If you have Claude Max, run copilot-api. It turns your Max subscription into an OpenAI-compatible endpoint and you pay nothing per-token beyond the flat subscription.
If you want multi-provider, LiteLLM in proxy mode is the default. One config, every model, fallbacks included.
If you want fine control, a FastAPI proxy is ~200 lines of code and gets you exactly the audit/cache/rate-limit semantics you want.
Cache at the prompt level, not the request level. Claude's native prompt caching (available on the Anthropic API) saves ~90% on cached prefix tokens when used correctly.
Rate-limit per team, not per key. Anthropic keys are hard to share safely; a proxy lets you issue virtual keys per project without giving every project an Anthropic root token.

The three shapes

1. copilot-api — proxy your Max subscription

copilot-api is a community-built proxy that exposes GitHub Copilot and Claude Max subscriptions as OpenAI-compatible endpoints. If you already pay for Claude Max ($100 or $200/mo depending on tier), this is the cheapest possible Claude access for internal tools — you pay zero per-token.

bash

npx copilot-api@latest start --port 4141

Then point any OpenAI-compatible client at http://localhost:4141/v1/ with any key. Our own pipeline in the SpecPicks stack uses this exact pattern for code generation — see openclaw-agents/config/models.json in the NSC Dashboard repo.

Trade-offs:

Rate-limited to whatever Claude Max limits are at the time (generous but real).
Runs against your personal subscription — if you're a company, you want the next option.
No prompt-level caching (that's an API-tier feature).

2. LiteLLM proxy — multi-provider gateway

LiteLLM is the industry-standard proxy. Config once, route OpenAI / Anthropic / Gemini / Ollama all through one URL:

yaml

model_list:
 - model_name: "claude-opus"
 litellm_params:
 model: "anthropic/claude-opus-4-20250514"
 api_key: os.environ/ANTHROPIC_API_KEY
 - model_name: "claude-sonnet"
 litellm_params:
 model: "anthropic/claude-sonnet-4-20250514"
 api_key: os.environ/ANTHROPIC_API_KEY
 - model_name: "local-qwen"
 litellm_params:
 model: "ollama/qwen3:32b"
 api_base: "http://localhost:11434"

router_settings:
 fallbacks:
 - claude-opus: [claude-sonnet, local-qwen]

general_settings:
 master_key: "sk-proxy-..."

litellm_settings:
 cache: true
 cache_params:
 type: "redis"
 host: "localhost"
 port: 6379

bash

pip install 'litellm[proxy]'
litellm --config config.yaml --port 4000

Features:

Virtual keys — issue sk-proxy-team-a-xxx per team, track spend per key.
Caching — Redis-backed prompt cache; works across requests.
Fallbacks — if Opus is rate-limited, automatically fail over to Sonnet or a local model.
Spend tracking — built-in Prometheus exporter, Postgres-backed persistence for audit.

Trade-offs:

More moving parts (Redis + Postgres recommended for prod).
Config file grows fast; the admin UI helps but isn't essential.

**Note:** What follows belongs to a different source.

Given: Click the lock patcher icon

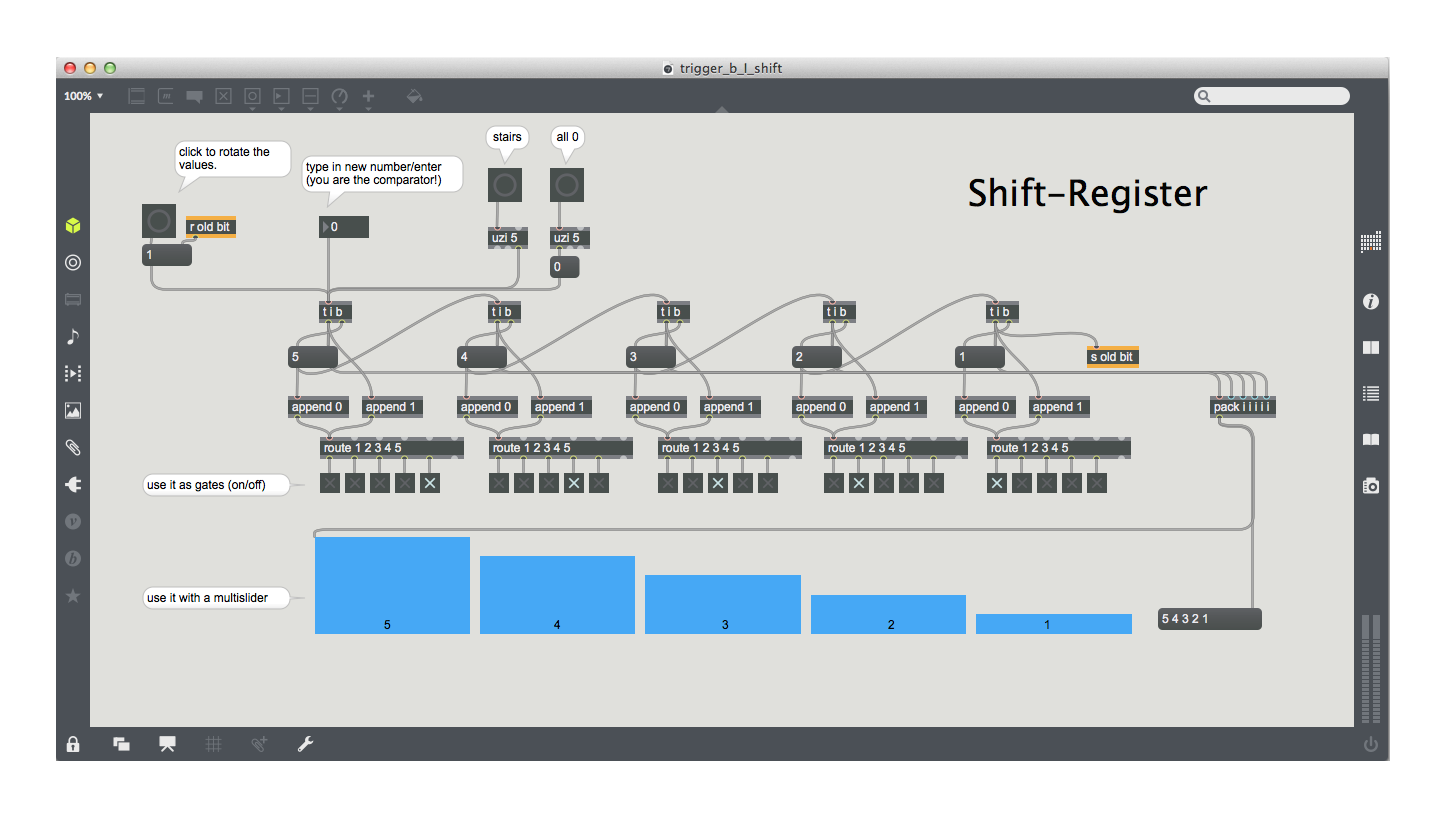Looking at the screenshot, I should click(73, 744).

3. Hand-rolled FastAPI proxy

When you want exact audit semantics ("every prompt containing PII gets logged to a separate S3 bucket") a 200-line FastAPI proxy is the right answer. The skeleton:

python

from fastapi import FastAPI, Depends, HTTPException
from fastapi.security import APIKeyHeader
import httpx, time

app = FastAPI()
api_key_header = APIKeyHeader(name="Authorization")

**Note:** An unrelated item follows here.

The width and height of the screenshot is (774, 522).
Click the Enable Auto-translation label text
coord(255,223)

ANTHROPIC_KEY = os.environ["ANTHROPIC_API_KEY"]
CLIENT = httpx.AsyncClient(base_url="https://api.anthropic.com", timeout=300)
VIRTUAL_KEYS = {"sk-proxy-team-a-xxx": "team-a", ...}

async def auth(key: str = Depends(api_key_header)):
 if key not in VIRTUAL_KEYS:
 raise HTTPException(401)
 return VIRTUAL_KEYS[key]

@app.post("/v1/messages")
async def messages(body: dict, team: str = Depends(auth)):
 t0 = time.time()
 r = await CLIENT.post("/v1/messages",
 json=body,
 headers={"x-api-key": ANTHROPIC_KEY,
 "anthropic-version": "2023-06-01"})
 await log_usage(team, body, r.json(), time.time() - t0)
 return r.json()

This is intentionally minimal. Real implementations add: streaming passthrough, Redis-backed rate limiting (slowapi or limits), prompt caching via the Anthropic cache_control blocks, and retry logic on 529 (overload) responses.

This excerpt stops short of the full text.